Third-quarter operations of AXA Mansard Insurance to September 2020 closed with a net premium income of N23.7 billion. This represents a year-on-year growth of 24 per cent, which is a continuing strong growth for the company in recent years. A drop-in fee and commission income reduced the growth rate in net underwriting income to 21 per cent to N25 billion at the end of the period.

Claims expenses slowed down considerably from rapid growth of over 50 per cent year-on-year at the end of June to 23 per cent at the end of September. Underwriting expenses also slowed down from 7 per cent to flat over the same period.

Pressures, however, came from a dry-up of reinsurance recoveries of claims as well as a major change in annuity reserve. The company closed the third quarter operations with net underwriting expenses of N18 billion, which is an increase of 10 per cent year-on-year.

It represents a slowdown in net underwriting expenses – which is a major positive development for the company this year. Net underwriting expenses claimed 72 per cent of net underwriting income at the end of the third quarter compared to 79 per cent in the same period last year.

The cost-saving powered a 63.4 per cent advance in underwriting profit year-on-year to N7 billion at the end of the third quarter. This is a big rebound from an increase of only 3 per cent in underwriting profit the company recorded at the end of 2019.

A big upturn is also happening in the company’s investment earnings. Total investment income rose by 64.4 per cent year-on-year to N6.6 billion at the end of September. This is against flat growth in investment earnings in 2019.

Two main income lines are driving investment income this year. Net gains on investment property turned around from negative N78 million to N836 million year-on-year.

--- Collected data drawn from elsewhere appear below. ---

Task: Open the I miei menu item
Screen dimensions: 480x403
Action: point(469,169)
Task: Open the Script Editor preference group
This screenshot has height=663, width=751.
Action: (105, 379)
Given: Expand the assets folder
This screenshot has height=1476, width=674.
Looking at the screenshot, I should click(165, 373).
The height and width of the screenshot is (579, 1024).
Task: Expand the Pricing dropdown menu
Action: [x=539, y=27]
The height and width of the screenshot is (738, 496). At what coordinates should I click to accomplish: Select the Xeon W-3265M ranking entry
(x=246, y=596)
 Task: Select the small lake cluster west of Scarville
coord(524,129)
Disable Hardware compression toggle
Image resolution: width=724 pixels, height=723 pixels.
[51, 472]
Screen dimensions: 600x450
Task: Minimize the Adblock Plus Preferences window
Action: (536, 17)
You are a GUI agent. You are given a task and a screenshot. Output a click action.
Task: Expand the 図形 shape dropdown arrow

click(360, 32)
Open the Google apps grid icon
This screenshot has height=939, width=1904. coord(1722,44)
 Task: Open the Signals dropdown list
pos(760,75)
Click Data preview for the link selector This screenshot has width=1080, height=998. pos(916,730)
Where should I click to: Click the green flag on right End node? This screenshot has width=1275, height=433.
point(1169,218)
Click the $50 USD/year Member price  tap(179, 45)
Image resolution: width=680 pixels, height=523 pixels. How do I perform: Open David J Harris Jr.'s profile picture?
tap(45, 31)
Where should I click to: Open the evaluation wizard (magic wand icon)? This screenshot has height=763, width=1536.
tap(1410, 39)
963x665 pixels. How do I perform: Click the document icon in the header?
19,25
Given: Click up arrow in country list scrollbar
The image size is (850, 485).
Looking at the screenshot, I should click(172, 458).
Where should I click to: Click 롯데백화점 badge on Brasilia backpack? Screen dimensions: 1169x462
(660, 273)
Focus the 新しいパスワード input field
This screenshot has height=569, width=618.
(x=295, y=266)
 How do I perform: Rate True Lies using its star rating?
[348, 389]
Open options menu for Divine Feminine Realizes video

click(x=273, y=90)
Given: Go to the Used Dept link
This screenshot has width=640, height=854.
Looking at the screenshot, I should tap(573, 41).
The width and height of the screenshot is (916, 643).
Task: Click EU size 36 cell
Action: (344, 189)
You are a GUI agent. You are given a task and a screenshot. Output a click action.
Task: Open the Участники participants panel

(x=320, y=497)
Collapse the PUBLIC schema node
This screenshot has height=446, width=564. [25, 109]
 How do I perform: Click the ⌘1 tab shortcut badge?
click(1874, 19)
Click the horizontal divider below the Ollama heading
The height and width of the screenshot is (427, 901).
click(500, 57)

Also, net gains on financial instruments multiplied four times from negative N254 million to N775 million over the same period.

A further slowdown in operating expenses continued to reflect declining marketing and administrative expenses, which went down by 27 per cent at the end of the third quarter to close at N1.1 billion. Total operating cost closed at N5.9 billion at the end of the period.

This is a further cost saving for the company in the third quarter– which pushed up the rapidly growing operating profit further from 172 per cent at half-year to 186 per cent advance to N7.6 billion at the end of the third quarter. This compares with the full-year operating profit figure of N4.4 billion in 2019.

The group’s after-tax profit advanced by 169 per cent to N5.7 billion at the end of the third quarter. It closed the 2019 operations with an after-tax profit of N2.9 billion.

Earnings per share amounted to more than 50 kobo at the end of September 2020, rising from 18 kobo per share in the same period last year. The company expects to close the 2020 financial year with earnings per share of 68 kobo.